= Requirement =
The response should consist of every record, reproduced exactly.
· · · ·
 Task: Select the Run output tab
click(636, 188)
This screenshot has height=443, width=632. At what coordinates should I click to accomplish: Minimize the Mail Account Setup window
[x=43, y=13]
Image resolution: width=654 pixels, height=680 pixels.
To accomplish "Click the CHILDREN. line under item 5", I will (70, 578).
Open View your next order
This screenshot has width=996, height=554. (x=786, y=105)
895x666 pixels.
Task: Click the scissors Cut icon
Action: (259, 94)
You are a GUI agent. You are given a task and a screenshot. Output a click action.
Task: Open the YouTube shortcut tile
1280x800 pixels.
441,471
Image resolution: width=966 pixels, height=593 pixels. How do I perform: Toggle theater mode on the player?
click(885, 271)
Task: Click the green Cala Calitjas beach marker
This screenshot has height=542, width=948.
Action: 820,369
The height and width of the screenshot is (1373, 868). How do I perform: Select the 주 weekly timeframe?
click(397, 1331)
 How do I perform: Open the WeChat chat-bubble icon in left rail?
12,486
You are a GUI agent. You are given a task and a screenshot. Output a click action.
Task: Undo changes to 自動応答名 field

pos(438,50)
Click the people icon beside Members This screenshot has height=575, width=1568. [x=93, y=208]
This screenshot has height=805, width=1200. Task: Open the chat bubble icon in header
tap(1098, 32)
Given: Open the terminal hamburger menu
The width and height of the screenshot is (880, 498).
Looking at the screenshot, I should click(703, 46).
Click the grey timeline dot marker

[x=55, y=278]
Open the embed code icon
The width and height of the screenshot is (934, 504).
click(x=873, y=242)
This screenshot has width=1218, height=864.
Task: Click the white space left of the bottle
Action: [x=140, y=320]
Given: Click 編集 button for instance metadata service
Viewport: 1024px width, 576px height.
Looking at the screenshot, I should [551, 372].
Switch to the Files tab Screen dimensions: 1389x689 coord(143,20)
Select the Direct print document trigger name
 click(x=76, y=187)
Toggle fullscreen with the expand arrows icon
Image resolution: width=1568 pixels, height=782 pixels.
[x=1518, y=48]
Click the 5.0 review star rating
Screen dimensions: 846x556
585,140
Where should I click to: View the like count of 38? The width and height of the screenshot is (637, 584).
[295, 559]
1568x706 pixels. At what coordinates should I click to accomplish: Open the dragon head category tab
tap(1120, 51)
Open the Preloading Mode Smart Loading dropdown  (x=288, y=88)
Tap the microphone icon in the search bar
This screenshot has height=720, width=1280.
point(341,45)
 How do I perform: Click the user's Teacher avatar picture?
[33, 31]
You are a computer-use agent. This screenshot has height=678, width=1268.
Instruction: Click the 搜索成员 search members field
· · · ·
= Answer to this exercise =
 Task: Select the Run output tab
click(636, 188)
This screenshot has height=443, width=632. At what coordinates should I click to accomplish: Minimize the Mail Account Setup window
[x=43, y=13]
Image resolution: width=654 pixels, height=680 pixels.
To accomplish "Click the CHILDREN. line under item 5", I will (70, 578).
Open View your next order
This screenshot has width=996, height=554. (x=786, y=105)
895x666 pixels.
Task: Click the scissors Cut icon
Action: (259, 94)
You are a GUI agent. You are given a task and a screenshot. Output a click action.
Task: Open the YouTube shortcut tile
1280x800 pixels.
441,471
Image resolution: width=966 pixels, height=593 pixels. How do I perform: Toggle theater mode on the player?
click(885, 271)
Task: Click the green Cala Calitjas beach marker
This screenshot has height=542, width=948.
Action: 820,369
The height and width of the screenshot is (1373, 868). How do I perform: Select the 주 weekly timeframe?
click(397, 1331)
 How do I perform: Open the WeChat chat-bubble icon in left rail?
12,486
You are a GUI agent. You are given a task and a screenshot. Output a click action.
Task: Undo changes to 自動応答名 field

pos(438,50)
Click the people icon beside Members This screenshot has height=575, width=1568. [x=93, y=208]
This screenshot has height=805, width=1200. Task: Open the chat bubble icon in header
tap(1098, 32)
Given: Open the terminal hamburger menu
The width and height of the screenshot is (880, 498).
Looking at the screenshot, I should click(703, 46).
Click the grey timeline dot marker

[x=55, y=278]
Open the embed code icon
The width and height of the screenshot is (934, 504).
click(x=873, y=242)
This screenshot has width=1218, height=864.
Task: Click the white space left of the bottle
Action: [x=140, y=320]
Given: Click 編集 button for instance metadata service
Viewport: 1024px width, 576px height.
Looking at the screenshot, I should [551, 372].
Switch to the Files tab Screen dimensions: 1389x689 coord(143,20)
Select the Direct print document trigger name
 click(x=76, y=187)
Toggle fullscreen with the expand arrows icon
Image resolution: width=1568 pixels, height=782 pixels.
[x=1518, y=48]
Click the 5.0 review star rating
Screen dimensions: 846x556
585,140
Where should I click to: View the like count of 38? The width and height of the screenshot is (637, 584).
[295, 559]
1568x706 pixels. At what coordinates should I click to accomplish: Open the dragon head category tab
tap(1120, 51)
Open the Preloading Mode Smart Loading dropdown  (x=288, y=88)
Tap the microphone icon in the search bar
This screenshot has height=720, width=1280.
point(341,45)
 How do I perform: Click the user's Teacher avatar picture?
[33, 31]
You are a computer-use agent. This screenshot has height=678, width=1268.
Instruction: Click the 搜索成员 search members field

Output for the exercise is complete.